Do your employees trust you as an information source? A global survey says yes.
Every year, respected global communications firm Edelman conducts a comprehensive study looking at the people and institutions people trust.
In news that should surprise no one, trust levels have declined across the board. Trust in government and media took a particular hit in 2021.
Business is most trusted
What should catch business leaders’ attention, however, is this finding: At 61%, business is the most trusted institution, ahead of NGOs at 59%, government at 52% and media at only 50%.
One big caveat
While businesses are now the most trusted source of information, that trust takes a “locals only” tone, with 77% of respondents trusting their own employer rather than general business.

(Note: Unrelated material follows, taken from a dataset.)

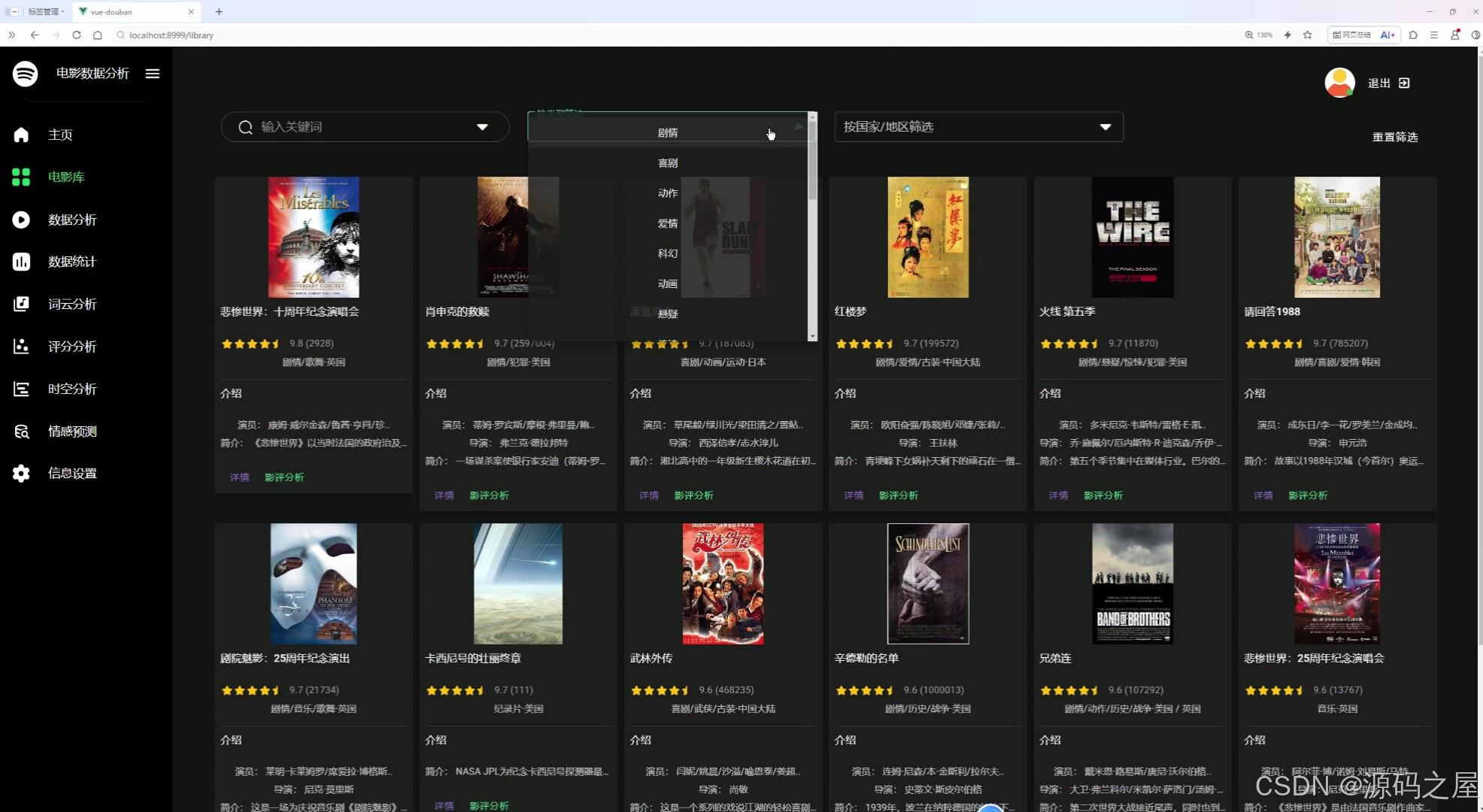Expand the keyword search dropdown arrow
The height and width of the screenshot is (812, 1483).
coord(482,127)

That’s good news for businesses who want to talk to their employees about important public policy or societal issues but may have been reluctant to do so in the past. The data suggests now is the time to put internal communications at the center of corporate strategy.
Last man standing
In a news article, Edelman chief executive Richard Edelman said, “There's this giant void left by the inability of the government. We might think, historically, that the government would [be trusted to handle societal issues] but they're not, so business has got to step in.”
Putting it into practice
What does this look like in real life? CEOs and other business leaders should take a deeper look at how they communicate with their employees on issues important to the company and the workforce. If communication is lackluster or nonexistent, it is time to ramp up efforts to tell workers where the company stands on certain issues, and what values and beliefs the company holds dear.
Bottom line, they trust you, and they want to hear from you.